A Schincariol teria contado com a intermediação do senador nessas negociações depois de ter comprado em Alagoas uma fábrica de refrigerantes de seu irmão, o deputado Olavo Calheiros (PMDB-AL), por R$ 27 milhões. De acordo com reportagem publicada pela revista Veja, que serviu como base para a representação do PSOL, a fábrica estava falida e valeria no máximo R$ 10 milhões.
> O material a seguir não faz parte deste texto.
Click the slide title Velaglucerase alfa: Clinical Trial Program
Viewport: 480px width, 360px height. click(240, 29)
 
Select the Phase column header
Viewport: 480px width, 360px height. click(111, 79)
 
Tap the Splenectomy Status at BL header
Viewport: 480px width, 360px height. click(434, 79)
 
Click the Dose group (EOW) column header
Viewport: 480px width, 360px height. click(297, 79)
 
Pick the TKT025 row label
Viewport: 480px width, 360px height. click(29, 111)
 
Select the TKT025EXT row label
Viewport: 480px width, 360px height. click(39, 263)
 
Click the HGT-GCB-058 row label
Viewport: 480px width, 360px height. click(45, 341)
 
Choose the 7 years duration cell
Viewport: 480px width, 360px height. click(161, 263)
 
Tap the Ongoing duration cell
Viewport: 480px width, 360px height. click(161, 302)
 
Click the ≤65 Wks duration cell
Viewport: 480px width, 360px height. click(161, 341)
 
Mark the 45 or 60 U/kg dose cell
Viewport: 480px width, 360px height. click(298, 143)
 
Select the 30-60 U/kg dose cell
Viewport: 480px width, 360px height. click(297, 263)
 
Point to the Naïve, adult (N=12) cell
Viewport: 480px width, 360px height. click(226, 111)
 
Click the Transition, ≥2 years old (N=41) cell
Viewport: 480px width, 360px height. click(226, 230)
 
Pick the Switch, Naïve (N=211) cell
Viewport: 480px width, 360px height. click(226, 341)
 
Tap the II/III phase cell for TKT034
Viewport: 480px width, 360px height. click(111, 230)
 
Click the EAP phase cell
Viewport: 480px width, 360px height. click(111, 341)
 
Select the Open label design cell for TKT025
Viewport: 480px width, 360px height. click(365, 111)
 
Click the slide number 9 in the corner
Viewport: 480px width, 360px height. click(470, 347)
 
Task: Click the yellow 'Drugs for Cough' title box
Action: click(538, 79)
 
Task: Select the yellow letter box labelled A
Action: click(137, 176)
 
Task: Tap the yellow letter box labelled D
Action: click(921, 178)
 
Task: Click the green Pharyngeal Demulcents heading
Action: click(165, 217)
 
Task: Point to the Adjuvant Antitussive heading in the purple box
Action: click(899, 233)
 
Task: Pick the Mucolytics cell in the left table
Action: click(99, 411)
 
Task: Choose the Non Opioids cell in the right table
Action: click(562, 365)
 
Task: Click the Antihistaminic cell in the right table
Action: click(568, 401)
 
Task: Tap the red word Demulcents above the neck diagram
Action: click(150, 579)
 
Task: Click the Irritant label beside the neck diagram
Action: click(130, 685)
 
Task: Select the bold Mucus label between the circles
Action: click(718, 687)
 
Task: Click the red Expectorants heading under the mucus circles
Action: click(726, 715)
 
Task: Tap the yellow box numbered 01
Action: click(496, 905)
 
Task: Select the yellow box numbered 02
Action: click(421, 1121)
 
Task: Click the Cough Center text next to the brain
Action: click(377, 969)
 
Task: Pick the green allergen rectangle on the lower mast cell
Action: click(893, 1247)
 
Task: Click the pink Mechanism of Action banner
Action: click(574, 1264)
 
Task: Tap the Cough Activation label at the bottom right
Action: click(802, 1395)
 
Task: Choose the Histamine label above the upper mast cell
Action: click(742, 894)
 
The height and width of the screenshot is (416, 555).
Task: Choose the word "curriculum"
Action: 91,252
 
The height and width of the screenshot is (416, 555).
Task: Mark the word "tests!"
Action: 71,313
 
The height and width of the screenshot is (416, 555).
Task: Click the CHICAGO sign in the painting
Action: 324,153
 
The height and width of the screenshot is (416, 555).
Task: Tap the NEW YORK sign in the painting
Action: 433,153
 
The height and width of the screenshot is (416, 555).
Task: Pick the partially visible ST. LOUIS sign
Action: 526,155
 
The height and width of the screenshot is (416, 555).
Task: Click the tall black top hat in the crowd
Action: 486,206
O Conselho de Ética também abriu processo por quebra de decoro parlamentar com base em acusação de que Renan teria usado laranjas para adquirir duas emissoras de rádio e um jornal em Alagoas, uma operação de R$ 2,5 milhões. Depois da compra dos veículos de comunicação, um filho do presidente do Senado passou a aparecer na composição societária de uma das empresas. O negócio foi confirmado por um ex-aliado do senador, o usineiro e ex-deputado João Lyra, que até mesmo exibiu documentos.

O presidente do Conselho de Ética do Senado, Leomar Quintanilha (PMDB-TO), ainda não escolheu o relator para analisar este caso. Já o relator para o caso da Schincariol é o senador João Pedro (PT-AM).

O PSOL estuda apresentar ainda uma nova denúncia no conselho contra o presidente do Senado. Renan estaria envolvido em um esquema de desvio de dinheiro público, por meio da concessão de créditos a aposentados e pensionistas, com a participação de ministérios controlados pelo PMDB, o INSS e uma instituição financeira. As informações são do jornal O Estado de S. Paulo.